James P. Gorman, who will become president and chief operating officer of the individual investor group at Morgan Stanley in February 2006, told eFinancialCareers.com at the trade group's 34th annual conference in Boca Raton, Fla., that there will be strong job growth in "anything involving legal compliance and public affairs - things that touch on the image'' of a financial services company.

In the face of stepped-up regulation, Gorman said, demand for compliance strategists, auditors and risk specialists still outpaces the ready supply, and these types of jobs will continue to pay well. Risk management capabilities and skills in statistical analysis also will put job candidates in the catbird seat, Gorman said. "And when I say risk management capabilities, it could be from any field. They could come out of the petroleum industry."

For example, recruiters say demand for risk experts in 2006, once this year's bonuses are paid out, should be healthy across all three main areas of the profession: credit risk, market risk and operational risk.

Hedge funds are also driving risk hiring on Wall Street. Prime brokers in investment banks who lend to hedge funds are called on more and more to analyse both the credit and market risks of doing so - to keep their clients, and themselves, out of trouble. Heads of prime brokerage risk can earn over $700,000 for the service; mid-level VPs are on $350,000, says one recruiter.

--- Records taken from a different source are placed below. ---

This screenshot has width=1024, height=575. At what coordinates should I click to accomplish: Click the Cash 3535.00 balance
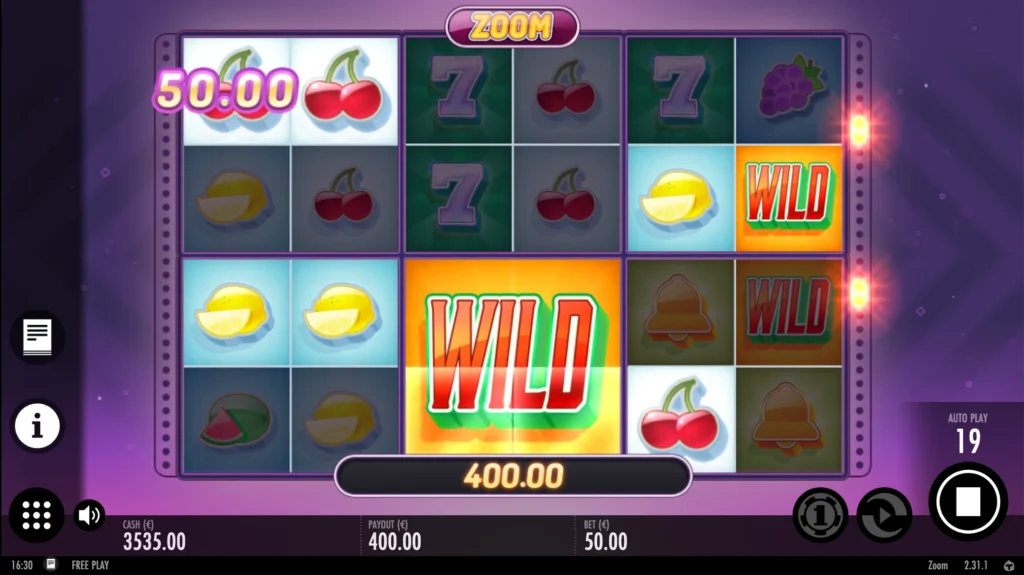pyautogui.click(x=154, y=535)
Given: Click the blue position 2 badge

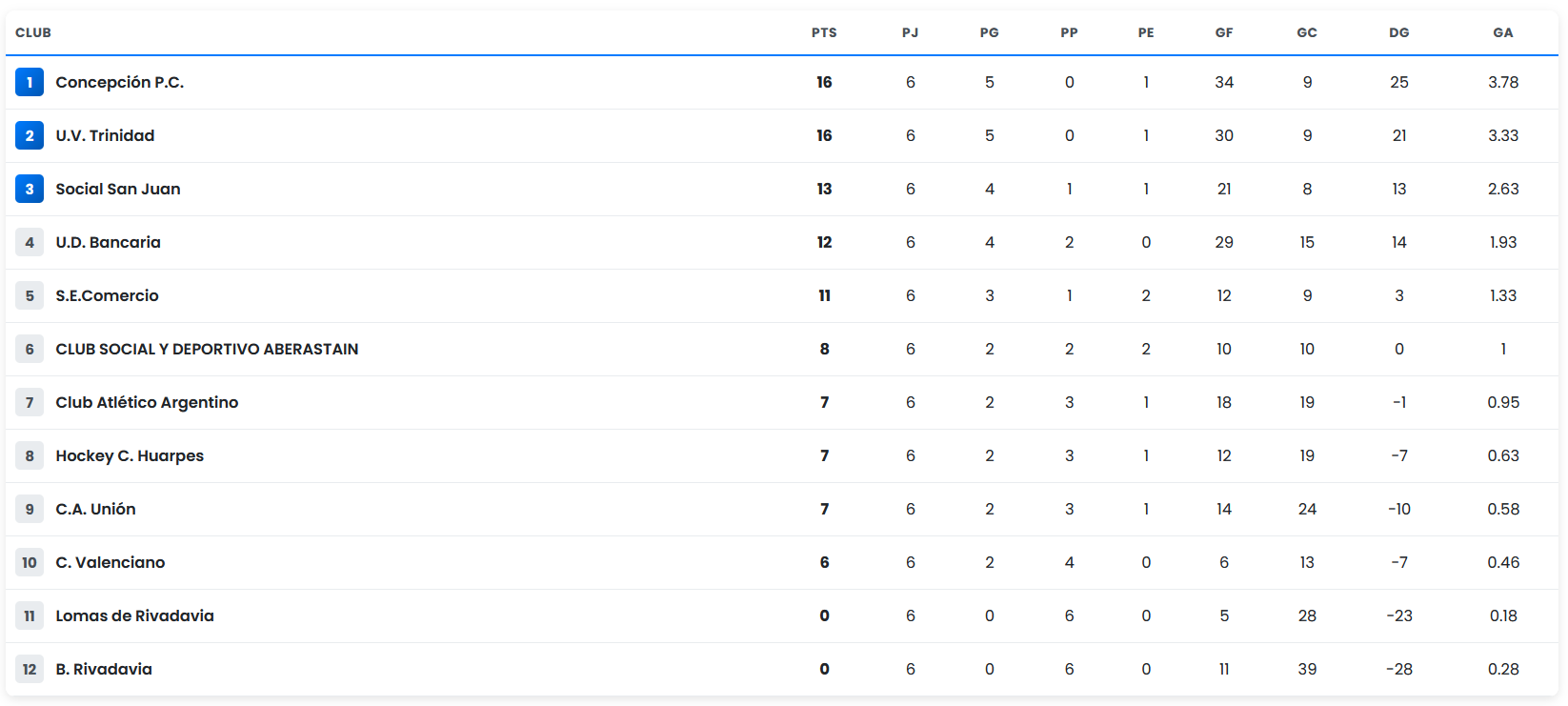Looking at the screenshot, I should pos(30,135).
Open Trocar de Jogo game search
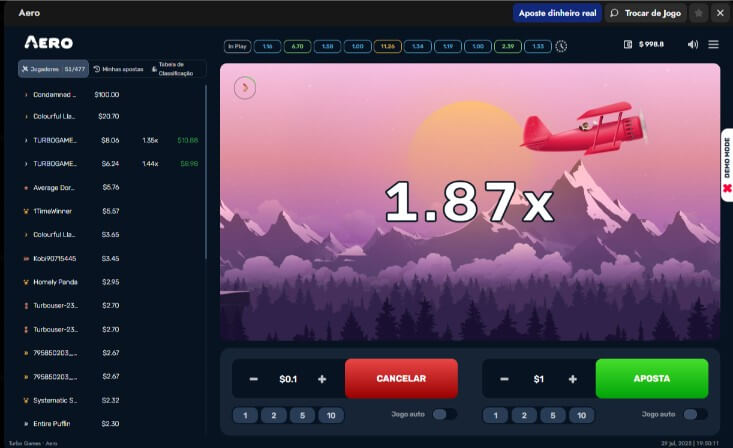The width and height of the screenshot is (733, 448). [x=644, y=13]
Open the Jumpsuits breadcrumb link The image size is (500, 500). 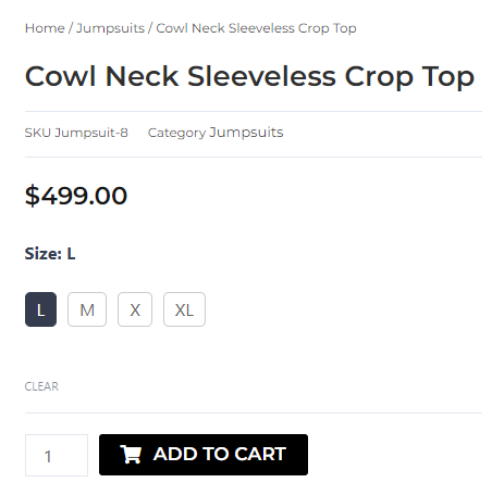(x=110, y=29)
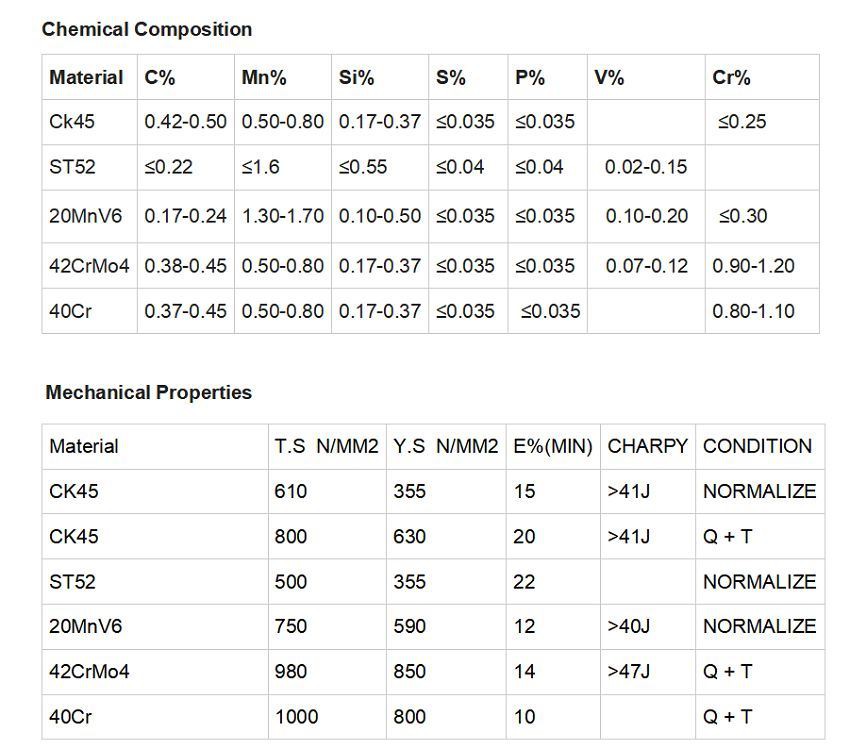
Task: Click 42CrMo4 chromium value 0.90-1.20
Action: pos(753,266)
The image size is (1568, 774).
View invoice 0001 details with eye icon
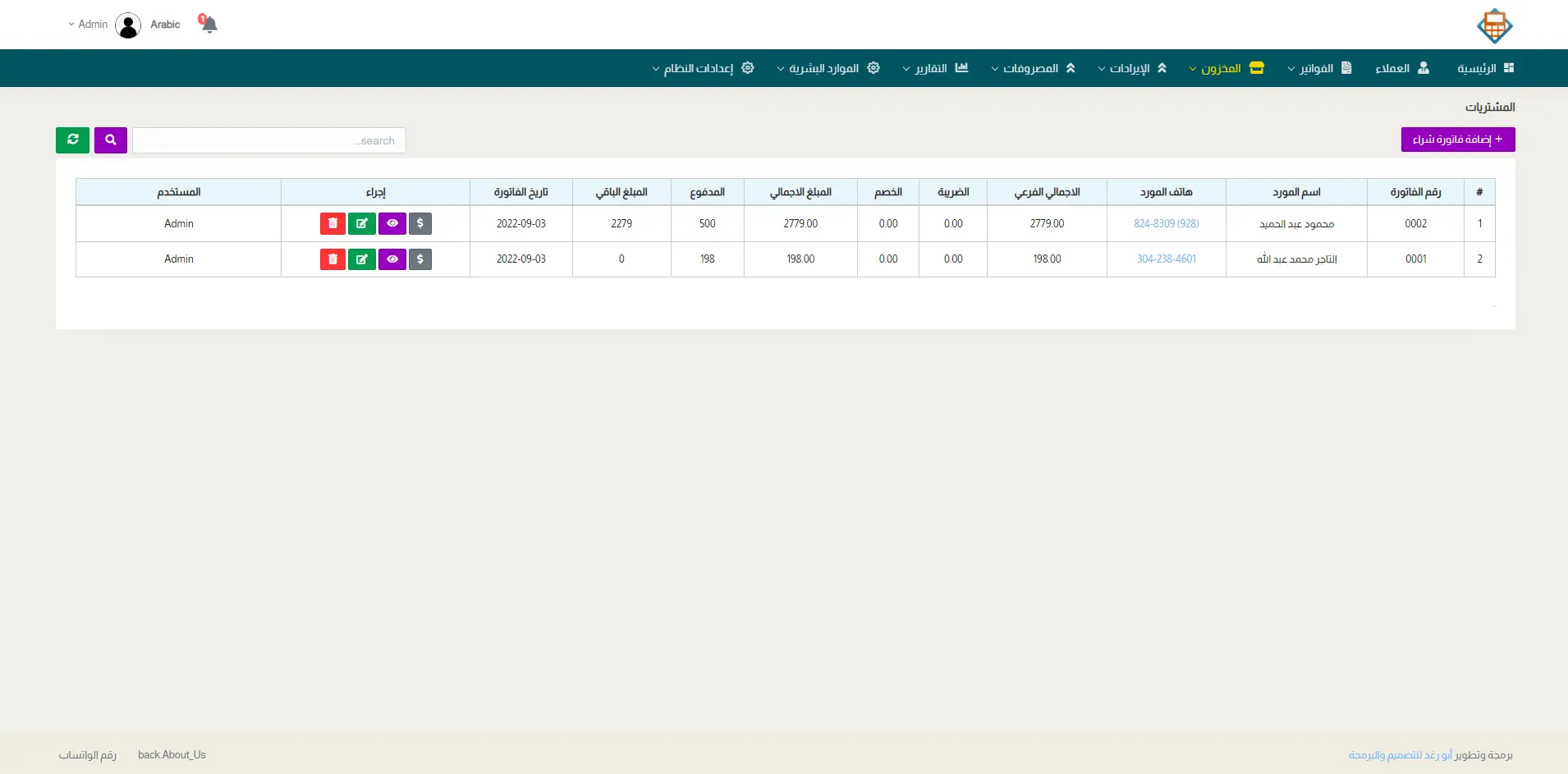[392, 259]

Banks in the Black, Brands in the Red

While this year is on track to become one of the strongest earnings years for Wall Street firms since the dot-com boom, Gorman says banks are still struggling to restore public trust and the integrity of their brands in the marketplace. The SIA, with 600 member securities firms, has been conducting public drives to restore that confidence in recent years. It regularly sponsors seminars and courses for bankers that address ethics and conflicts of interest issues.

But Gorman thinks there is still a lot of work to be done. He said there "still is a perception out there" that banks will pay lip service to their toughest critics but fail to change. The fact that banks will start hiring more people in watchdog and PR types of jobs is a "good sign" that real change is coming, and with change comes new opportunities for job seekers.

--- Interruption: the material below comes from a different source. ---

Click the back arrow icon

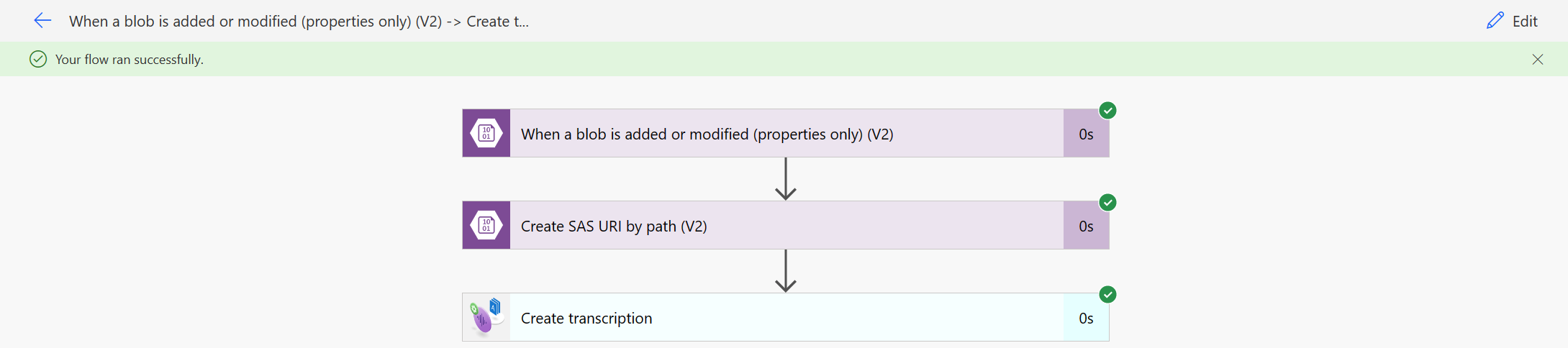(x=42, y=21)
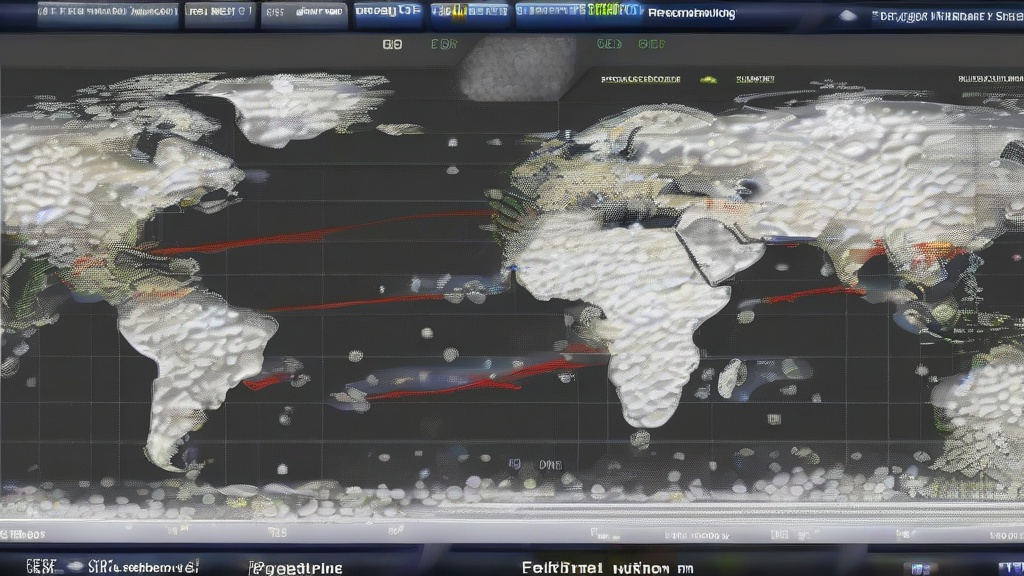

"The intensity of the regulatory environment over the past several years has been unprecedented in modern memory - and let's be frank: we brought it on ourselves," Gorman said. "The market excesses, the accounting scandals, questionable behavior across a wide range of industries - all have demanded, and received, a stern regulatory response."

Calling all Financial Advisors

In his address to the SIA as he assumed the group's top leadership post, Gorman listed retirement policy and the need to encourage public savings and investment as two other key issues facing the industry.

"SIA estimates that only about one-third of baby-boom households are on track to accumulate enough retirement wealth to maintain their working-age standard of living,'' he said. "The so-called 'wealth effect' - asset appreciation primarily in securities and real estate - has given people a false sense of security when it comes to their own retirement."

On the retail side, Gorman thinks financial advisory jobs are on the rise. "People think that the advisory business won't grow, but I do,'' Gorman said. "People who have counseling skills and the ability to communicate'' with clients will be in high demand.

One of the better financial advisors when he was executive vice president and president of the global private client group at Merrill Lynch, Gorman recalled, was a former priest who typified the psychological aspects of the job. "The job (of advisor) calls for people who can relate to people. Of course, they have to learn the products."